OUtMATCHing Food Allergies?

  • GWK Wong. NEJM 2024; 390: 946-948 (commentary).
  • RA Wood, et al. NEJM 2024; 390: 889-899.Omalizumab for the Treatment of Multiple Food Allergies

The Omalizumab as Monotherapy and as Adjunct Therapy to Multi-Allergen Oral Immunotherapy in Food Allergic Participants (OUtMATCH) trial was designed as a multistage clinical trial to evaluate the safety and efficacy of omalizumab in persons with multiple food allergies. This publication received a lot publicity in multiple media outlets (one example below) and has been labelled a “landmark” study. For a more sober assessment of this study, I recommend reviewing the commentary by Dr. Gary Wong.

Background: “Food allergy is common, affecting up to 8% of children and 10% of adults in the United States.1,2

The key findings from the study:

In this double-blind, randomized, placebo-controlled study in patients with at least three food allergies (all with peanut), the authors found that omalizumab, a monoclonal anti-IgE antibody injected every 2-4 weeks for 16-20 weeks (then a 24-week open-label extension) had the following results:

  1. A total of 79 of the 118 children/adolescent participants (67%) receiving omalizumab met the primary end-point criteria (tolerating a single dose of at least 600 mg of peanut protein, a peanut is ~250 mg), as compared with 4 of the 59 participants (7%) receiving placebo (P<0.001).
  2. Results for the key secondary end points were consistent with those of the primary end point (cashew, 41% vs. 3%; milk, 66% vs. 10%; egg, 67% vs. 0%; P<0.001 for all comparisons).
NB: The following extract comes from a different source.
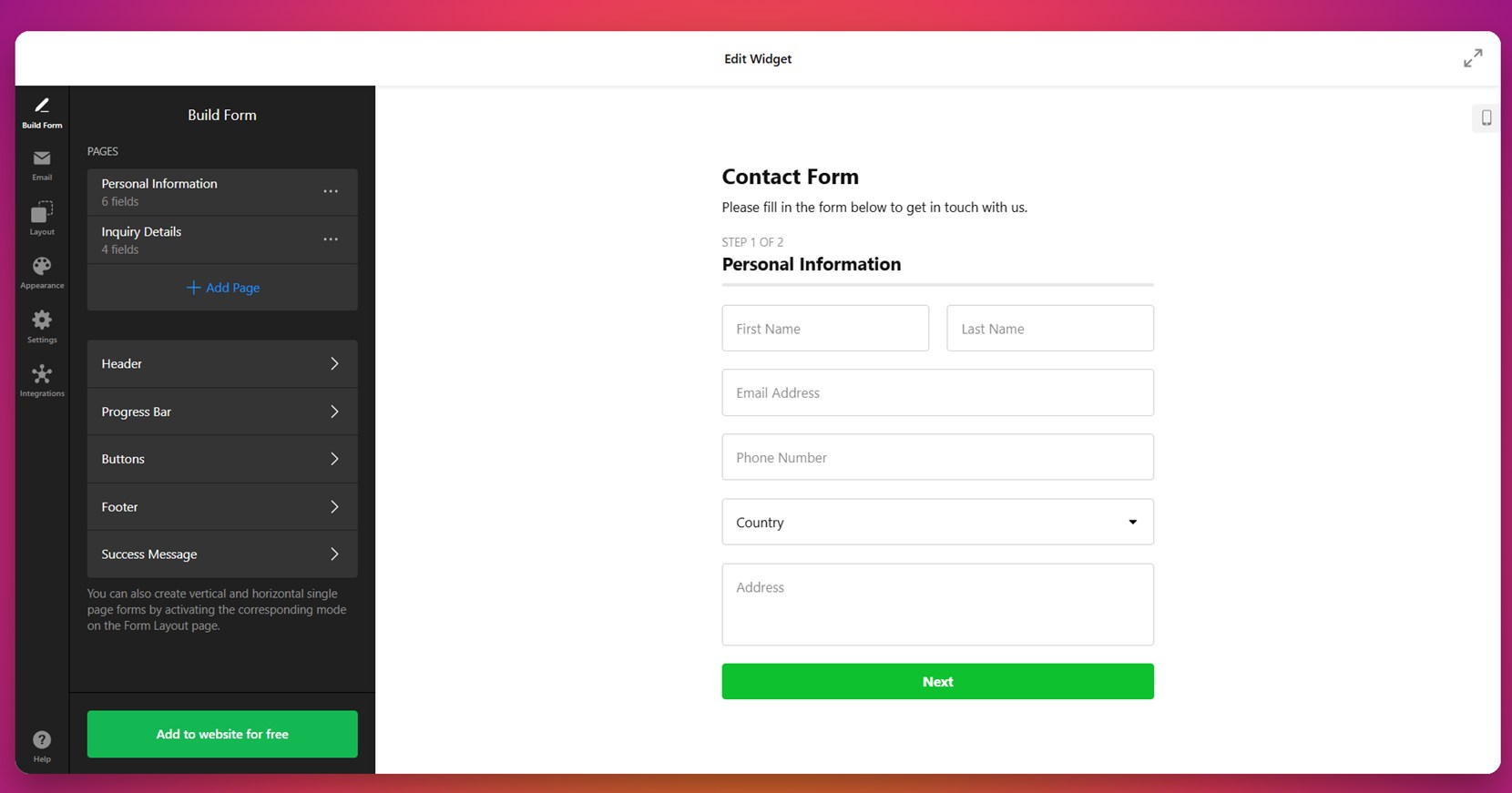Image resolution: width=1512 pixels, height=793 pixels.
Task: Toggle mobile preview device icon
Action: coord(1486,117)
The editorial points out the following:

  1. “The concept of using anti-IgE antibody to protect patients with severe food allergy is not new. A randomized trial published in the Journal 20 years ago showed that the use of a humanized IgG1 monoclonal antibody, TNX-901, could significantly increase the threshold of reaction in patients with peanut allergy.5
  2. “21% of the participants had a decreased reaction threshold at the end of the extension period.” (?Will this ‘safety net’ continue to work in the long run)
  3. “With regard to quality-of-life assessments, no changes from baseline were seen in either caregiver or participant scores at the end of the first stage of the trial.”
  4. “In clinical trials assessing new therapies for food allergy, investigators have primarily selected reaction thresholds as the primary outcome. In real life, people want treatments that will decrease the risk of accidental allergic reactions, lift the burden on their daily lives, simplify their dietary restrictions, and improve their quality of life.”
  5. “Persons who opt to receive omalizumab must be informed that the possible protection will most likely disappear after omalizumab treatment is stopped.”
  6. “Data regarding the possible benefits of omalizumab with respect to important patient-centered outcomes and quality of life are needed before we can make recommendations for patients in clinical practice.”
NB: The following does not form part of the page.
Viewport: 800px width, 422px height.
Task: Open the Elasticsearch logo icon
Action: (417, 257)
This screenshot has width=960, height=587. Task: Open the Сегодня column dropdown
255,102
NBC News 2/25/24: Newly approved drug protects against multiple food allergies, giving an ‘extra layer of comfort’ Earlier this month, the Food and Drug Administration expanded the approval for Xolair for certain kids and adults with food allergies, based on the results of the clinical trial…In the U.S., Xolair is made by drugmakers Genentech and Novartis. A spokesperson for Genentech said the estimated monthly list price for the drug is around $2,900 for children and $5,000 for adults

My take: This is a very expensive therapy that is likely to help only if maintained indefinitely. Whether it provides a durable benefit or truly improves clinical outcomes has not been established. I anticipate early adoption mainly in patients with severe allergies, especially in those with documented severe reactions.